I came across this one on Twitter. It’s also found on a number of blogs and websites, with the earliest occurrence I’ve found being on James Ure’s The Buddhist Blog, on May 19, 2006. Although he says he got it from another website, it’s no longer available there. And as you can see it’s available on a T-shirt, so that you can proudly display a Fake BUddha Quote with “Buddha” spelled with two B’s: “bbuddha.”
The origins of this quote are unclear. I can’t find any books that predate the Buddhist Blog mention. The earliest book mention I’ve found is in a novel, The Book of Lies, by Brad Meltzer, which was published in 2008:
“Just remember, though, Cal: You only lose what you cling to.”
“That’s nice. That Native American?”
“Buddhist,” she calls back, ducking into her white rental car.
I found a variant, “What you cling to, you ultimately lose” in a Christian book, The Abingdon Preaching Annual: 1995 Edition, which was published in 1994.
I doubt that this is more than a coincidence, but in the edition of Health Magazine published by Dr. Burke’s Sanitarium, of Sonoma County, California (sanitarium rates, $25 per week, but less if you share a room) in December, 1905, there is the following intriguing saying:
“This is what we mean as we turn aside from our daily round to give at Christmas-time. We are meaning then, with all our hearts, the wonderful paradox of human existence, that what we cling to, we lose; and what we give, we have; and when we die, we live.

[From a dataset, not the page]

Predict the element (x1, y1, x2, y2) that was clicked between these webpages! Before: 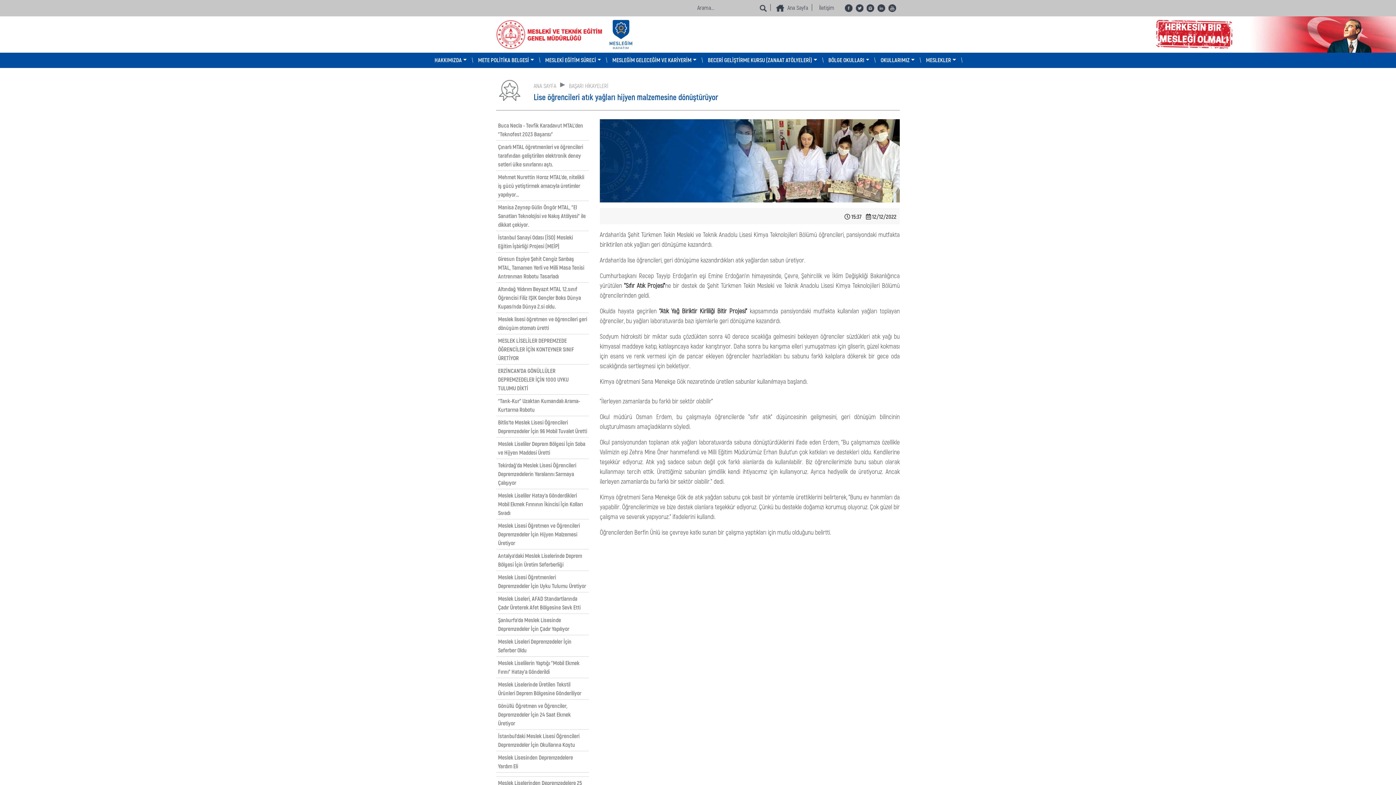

I rather like this “you only lose what you cling to” quote. It suggests to me that there’s no concept of loss if there’s no act of clinging. There’s a nice saying about this in the Pali canon, from Sariputta rather than the Buddha:
Ven. Sariputta said, “Friends, just now as I was withdrawn in seclusion, this train of thought arose to my awareness: ‘Is there anything in the world with whose change or alteration there would arise within me sorrow, lamentation, pain, distress, & despair?’ Then the thought occurred to me: ‘There is nothing in the world with whose change or alteration there would arise within me sorrow, lamentation, pain, distress, & despair.’

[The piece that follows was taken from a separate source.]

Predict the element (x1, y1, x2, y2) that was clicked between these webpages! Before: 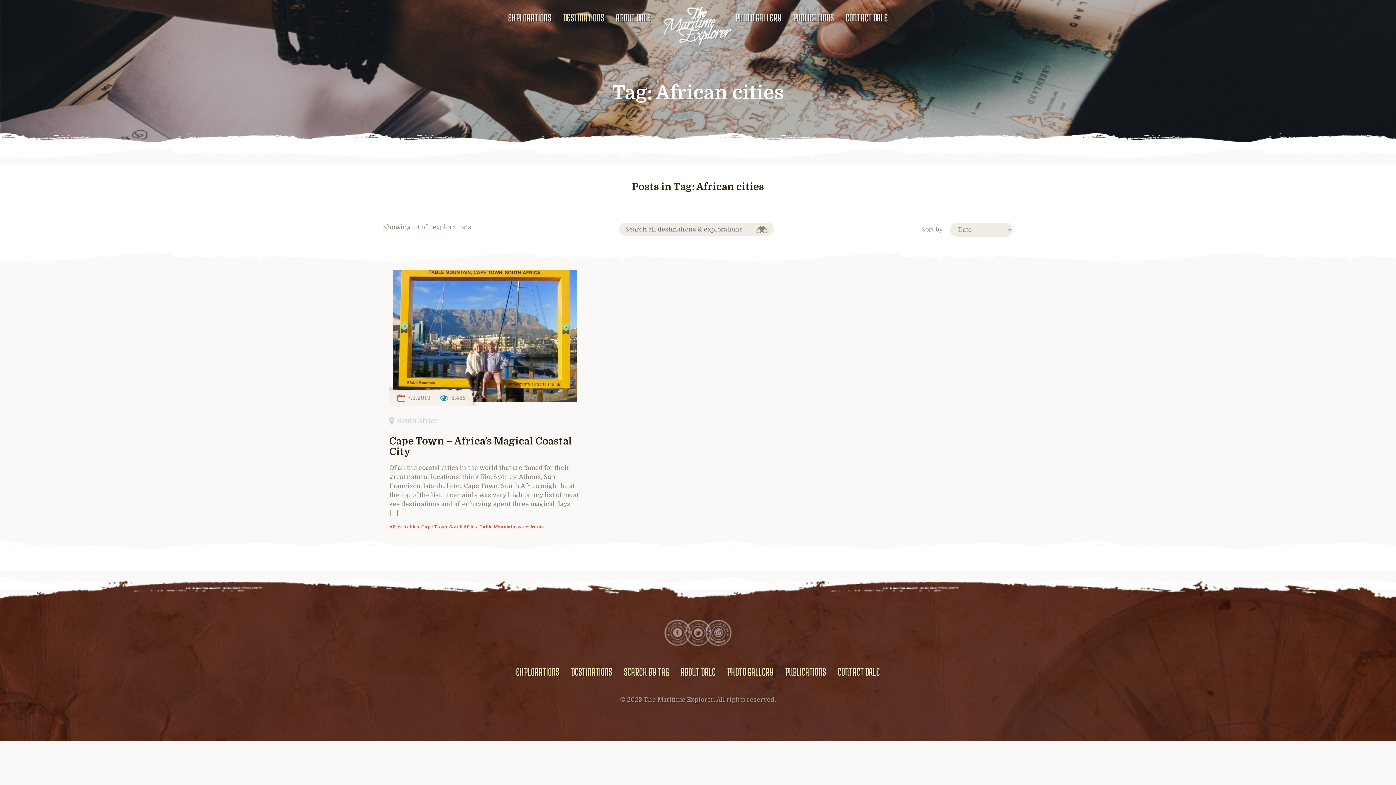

In Buddhist thinking this idea of non-clinging doesn’t just apply to material possessions — we’re so materialistic that that’s the first thing we think of — but to everything, including the idea of having a self.
Epictetus said, in regard to a stolen lamp, “A man can only lose what he has.” I can’t say I’m confident I know what he meant. Perhaps he meant “A man can only lose what he clings to.” Anna Wierzbicka, the author of What Did Jesus Mean wrote:
Epictetus concludes that if one practices being indifferent to one’s possessions, one will not be angry at those who snatch them away, and in this way one will become ‘invincible.’
This certainly seems very Buddhist, as much Stoic writing does.
In Luke 17:33, in the New Living Translation version, we have “If you cling to your life, you will lose it, and if you let your life go, you will save it.” That’s remarkably Buddhist in tone.
This made me think of an old Zen story. I can’t give it’s provenance, so I do hope it’s not fake! It’s a nice story anyway…
Ryokan, a Zen master, lived the simplest kind of life in a little hut at the foot of a mountain. One evening a thief visited the hut only to discover there was nothing to steal.
Kyokan returned and caught him. “You may have come a long way to visit me, ” he told the prowler, “and you should not return empty-handed. Please take my clothes as a gift.”
The thief was bewildered. He tool the clothes and slunk away.
Ryokan sat naked, watching the moon. “Poor fellow,” he mused, “I wish I could give him this beautiful moon.”
One of my favorite stories. I included it in a blog post I wrote a while ago on Wildmind. Jon Muth also included it in one of his children’s books, Zen Shorts.
Maybe Buddha did say rhis, however he even quoted another man. He was quoting a saying from Jesus, the son of the living God. Did you know tnat Buddha said he did not want to be worshipped, that he was not a god.
Hi, Rita.
Given that Jesus lived 500 years after the Buddha, it would have been tricky for the Buddha to have quoted Jesus.
As for worship, we have passages such as this, from the Dhammapada:
The only part of what you said that’s accurate is that the Buddha never claimed to be a God. In fact the Buddha is considered far superior to the Gods, who are unenlightened and deluded. Apparently one of them even though he’d created the cosmos. The Buddha is considered satthā devamanussānaṃ, the teacher of gods and men, and most definitely considered as worthy of worship.